(Records excerpted from a collection)
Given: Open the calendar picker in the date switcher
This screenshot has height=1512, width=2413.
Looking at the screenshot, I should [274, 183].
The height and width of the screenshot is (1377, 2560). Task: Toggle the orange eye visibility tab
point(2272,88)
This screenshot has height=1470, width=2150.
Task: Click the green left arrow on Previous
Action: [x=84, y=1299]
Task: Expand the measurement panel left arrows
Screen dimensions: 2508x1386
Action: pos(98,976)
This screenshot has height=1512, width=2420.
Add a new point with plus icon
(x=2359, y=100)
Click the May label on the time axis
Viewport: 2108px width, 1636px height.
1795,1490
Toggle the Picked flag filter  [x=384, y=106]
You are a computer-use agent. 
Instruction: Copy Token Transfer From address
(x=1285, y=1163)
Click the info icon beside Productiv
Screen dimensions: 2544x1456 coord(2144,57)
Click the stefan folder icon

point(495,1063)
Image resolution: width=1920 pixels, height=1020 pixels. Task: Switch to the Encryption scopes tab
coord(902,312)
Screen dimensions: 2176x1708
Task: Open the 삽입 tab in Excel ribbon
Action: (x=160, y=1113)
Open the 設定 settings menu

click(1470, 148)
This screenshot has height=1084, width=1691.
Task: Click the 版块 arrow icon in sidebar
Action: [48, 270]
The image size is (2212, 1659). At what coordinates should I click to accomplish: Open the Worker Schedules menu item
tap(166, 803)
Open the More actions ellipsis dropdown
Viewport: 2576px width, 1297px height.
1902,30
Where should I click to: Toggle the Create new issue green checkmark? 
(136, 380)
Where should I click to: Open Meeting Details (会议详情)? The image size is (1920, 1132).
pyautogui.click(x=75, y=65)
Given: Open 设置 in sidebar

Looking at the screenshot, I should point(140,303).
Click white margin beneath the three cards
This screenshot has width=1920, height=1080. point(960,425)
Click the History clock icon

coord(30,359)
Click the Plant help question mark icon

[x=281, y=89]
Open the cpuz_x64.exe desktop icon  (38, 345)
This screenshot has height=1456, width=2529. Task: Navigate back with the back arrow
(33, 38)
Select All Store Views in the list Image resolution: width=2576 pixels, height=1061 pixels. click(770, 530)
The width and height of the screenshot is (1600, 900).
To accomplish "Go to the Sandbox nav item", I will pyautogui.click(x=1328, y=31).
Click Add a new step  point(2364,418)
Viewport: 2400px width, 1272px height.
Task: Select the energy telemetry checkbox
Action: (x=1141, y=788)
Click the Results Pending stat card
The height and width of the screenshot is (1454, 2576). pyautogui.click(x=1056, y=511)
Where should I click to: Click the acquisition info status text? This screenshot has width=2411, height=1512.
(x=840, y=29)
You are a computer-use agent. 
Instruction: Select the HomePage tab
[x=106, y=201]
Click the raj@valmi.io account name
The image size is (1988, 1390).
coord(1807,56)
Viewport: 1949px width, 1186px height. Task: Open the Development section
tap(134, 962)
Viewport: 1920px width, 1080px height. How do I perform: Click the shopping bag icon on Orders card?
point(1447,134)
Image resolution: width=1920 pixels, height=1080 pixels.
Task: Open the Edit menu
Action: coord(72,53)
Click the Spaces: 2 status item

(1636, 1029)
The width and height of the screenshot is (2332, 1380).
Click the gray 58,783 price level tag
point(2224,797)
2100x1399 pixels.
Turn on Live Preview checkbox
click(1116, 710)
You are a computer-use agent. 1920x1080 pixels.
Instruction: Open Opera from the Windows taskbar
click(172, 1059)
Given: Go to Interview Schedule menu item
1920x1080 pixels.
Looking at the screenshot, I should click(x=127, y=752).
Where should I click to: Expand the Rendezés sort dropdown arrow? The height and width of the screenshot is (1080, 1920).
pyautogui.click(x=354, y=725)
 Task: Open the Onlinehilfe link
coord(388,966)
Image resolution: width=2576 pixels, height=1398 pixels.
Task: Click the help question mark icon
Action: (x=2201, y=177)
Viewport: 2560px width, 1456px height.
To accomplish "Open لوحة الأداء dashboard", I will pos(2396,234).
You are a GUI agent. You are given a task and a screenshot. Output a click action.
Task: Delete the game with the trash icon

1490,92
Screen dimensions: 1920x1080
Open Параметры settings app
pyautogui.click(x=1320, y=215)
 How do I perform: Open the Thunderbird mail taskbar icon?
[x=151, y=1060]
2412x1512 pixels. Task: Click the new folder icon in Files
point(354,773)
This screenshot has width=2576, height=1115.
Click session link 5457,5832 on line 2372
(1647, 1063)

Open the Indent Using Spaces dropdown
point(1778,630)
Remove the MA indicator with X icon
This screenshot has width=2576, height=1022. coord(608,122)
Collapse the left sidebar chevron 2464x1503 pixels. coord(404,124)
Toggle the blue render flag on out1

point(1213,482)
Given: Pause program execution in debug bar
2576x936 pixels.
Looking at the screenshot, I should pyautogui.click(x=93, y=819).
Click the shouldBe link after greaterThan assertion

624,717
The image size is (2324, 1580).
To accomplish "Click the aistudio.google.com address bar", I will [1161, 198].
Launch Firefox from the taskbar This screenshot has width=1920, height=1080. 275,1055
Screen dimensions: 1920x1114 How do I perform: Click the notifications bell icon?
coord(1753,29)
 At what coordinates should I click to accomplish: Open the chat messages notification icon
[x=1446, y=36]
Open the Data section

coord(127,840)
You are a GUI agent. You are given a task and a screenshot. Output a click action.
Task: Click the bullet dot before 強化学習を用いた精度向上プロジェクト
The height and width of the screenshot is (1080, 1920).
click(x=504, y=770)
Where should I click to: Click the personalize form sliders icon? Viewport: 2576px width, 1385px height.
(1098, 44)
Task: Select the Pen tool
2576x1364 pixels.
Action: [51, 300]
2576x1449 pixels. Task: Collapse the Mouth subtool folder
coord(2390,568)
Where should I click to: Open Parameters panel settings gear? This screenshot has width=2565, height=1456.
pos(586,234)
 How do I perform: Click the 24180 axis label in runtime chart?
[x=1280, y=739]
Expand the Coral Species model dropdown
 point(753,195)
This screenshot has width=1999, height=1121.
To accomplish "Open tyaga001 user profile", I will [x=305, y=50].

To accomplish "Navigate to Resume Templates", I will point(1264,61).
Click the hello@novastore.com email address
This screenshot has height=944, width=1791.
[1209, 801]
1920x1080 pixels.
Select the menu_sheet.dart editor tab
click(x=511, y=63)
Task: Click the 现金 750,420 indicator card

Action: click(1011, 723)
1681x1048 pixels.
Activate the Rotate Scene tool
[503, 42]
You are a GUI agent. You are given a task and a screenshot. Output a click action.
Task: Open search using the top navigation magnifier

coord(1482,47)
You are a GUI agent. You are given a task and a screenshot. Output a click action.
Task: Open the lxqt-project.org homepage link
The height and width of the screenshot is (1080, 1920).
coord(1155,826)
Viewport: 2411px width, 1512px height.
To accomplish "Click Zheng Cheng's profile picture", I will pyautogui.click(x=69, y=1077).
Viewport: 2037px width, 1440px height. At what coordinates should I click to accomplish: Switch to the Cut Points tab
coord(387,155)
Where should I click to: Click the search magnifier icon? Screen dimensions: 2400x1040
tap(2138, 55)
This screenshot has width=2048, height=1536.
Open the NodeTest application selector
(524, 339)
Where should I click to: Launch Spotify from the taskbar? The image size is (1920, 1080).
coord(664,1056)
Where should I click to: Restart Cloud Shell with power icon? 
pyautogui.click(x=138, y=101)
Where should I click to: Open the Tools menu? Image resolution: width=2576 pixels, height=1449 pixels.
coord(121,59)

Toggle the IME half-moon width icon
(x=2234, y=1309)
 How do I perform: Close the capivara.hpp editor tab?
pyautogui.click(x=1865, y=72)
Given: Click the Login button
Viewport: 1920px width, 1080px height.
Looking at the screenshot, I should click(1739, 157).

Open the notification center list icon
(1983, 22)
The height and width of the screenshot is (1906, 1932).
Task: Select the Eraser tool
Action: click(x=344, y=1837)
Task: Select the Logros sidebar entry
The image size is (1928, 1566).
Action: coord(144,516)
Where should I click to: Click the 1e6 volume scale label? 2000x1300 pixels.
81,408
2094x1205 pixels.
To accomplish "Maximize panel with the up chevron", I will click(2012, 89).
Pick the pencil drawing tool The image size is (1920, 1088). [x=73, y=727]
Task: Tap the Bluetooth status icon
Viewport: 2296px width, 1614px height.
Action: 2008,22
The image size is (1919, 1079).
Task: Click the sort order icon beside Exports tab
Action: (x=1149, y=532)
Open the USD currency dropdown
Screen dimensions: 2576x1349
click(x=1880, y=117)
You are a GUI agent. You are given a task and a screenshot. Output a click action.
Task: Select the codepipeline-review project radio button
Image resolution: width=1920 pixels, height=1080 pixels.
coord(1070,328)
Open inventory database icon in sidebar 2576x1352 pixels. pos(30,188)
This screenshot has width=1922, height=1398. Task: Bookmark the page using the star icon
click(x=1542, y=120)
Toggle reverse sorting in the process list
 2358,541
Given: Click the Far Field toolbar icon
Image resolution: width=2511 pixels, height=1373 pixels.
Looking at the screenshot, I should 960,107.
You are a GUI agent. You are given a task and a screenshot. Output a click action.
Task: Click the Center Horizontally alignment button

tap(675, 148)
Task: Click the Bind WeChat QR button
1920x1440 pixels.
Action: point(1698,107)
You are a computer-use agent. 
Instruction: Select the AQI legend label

■ What you need to do ■
Looking at the records above, return exactly the lines from the line with "Expand the Coral Species model dropdown" to the line with "Given: Click the Login button", both ends included.

■ Your solution ■
Expand the Coral Species model dropdown
 point(753,195)
This screenshot has width=1999, height=1121.
To accomplish "Open tyaga001 user profile", I will [x=305, y=50].

To accomplish "Navigate to Resume Templates", I will point(1264,61).
Click the hello@novastore.com email address
This screenshot has height=944, width=1791.
[1209, 801]
1920x1080 pixels.
Select the menu_sheet.dart editor tab
click(x=511, y=63)
Task: Click the 现金 750,420 indicator card

Action: click(1011, 723)
1681x1048 pixels.
Activate the Rotate Scene tool
[503, 42]
You are a GUI agent. You are given a task and a screenshot. Output a click action.
Task: Open search using the top navigation magnifier

coord(1482,47)
You are a GUI agent. You are given a task and a screenshot. Output a click action.
Task: Open the lxqt-project.org homepage link
The height and width of the screenshot is (1080, 1920).
coord(1155,826)
Viewport: 2411px width, 1512px height.
To accomplish "Click Zheng Cheng's profile picture", I will pyautogui.click(x=69, y=1077).
Viewport: 2037px width, 1440px height. At what coordinates should I click to accomplish: Switch to the Cut Points tab
coord(387,155)
Where should I click to: Click the search magnifier icon? Screen dimensions: 2400x1040
tap(2138, 55)
This screenshot has width=2048, height=1536.
Open the NodeTest application selector
(524, 339)
Where should I click to: Launch Spotify from the taskbar? The image size is (1920, 1080).
coord(664,1056)
Where should I click to: Restart Cloud Shell with power icon? 
pyautogui.click(x=138, y=101)
Where should I click to: Open the Tools menu? Image resolution: width=2576 pixels, height=1449 pixels.
coord(121,59)

Toggle the IME half-moon width icon
(x=2234, y=1309)
 How do I perform: Close the capivara.hpp editor tab?
pyautogui.click(x=1865, y=72)
Given: Click the Login button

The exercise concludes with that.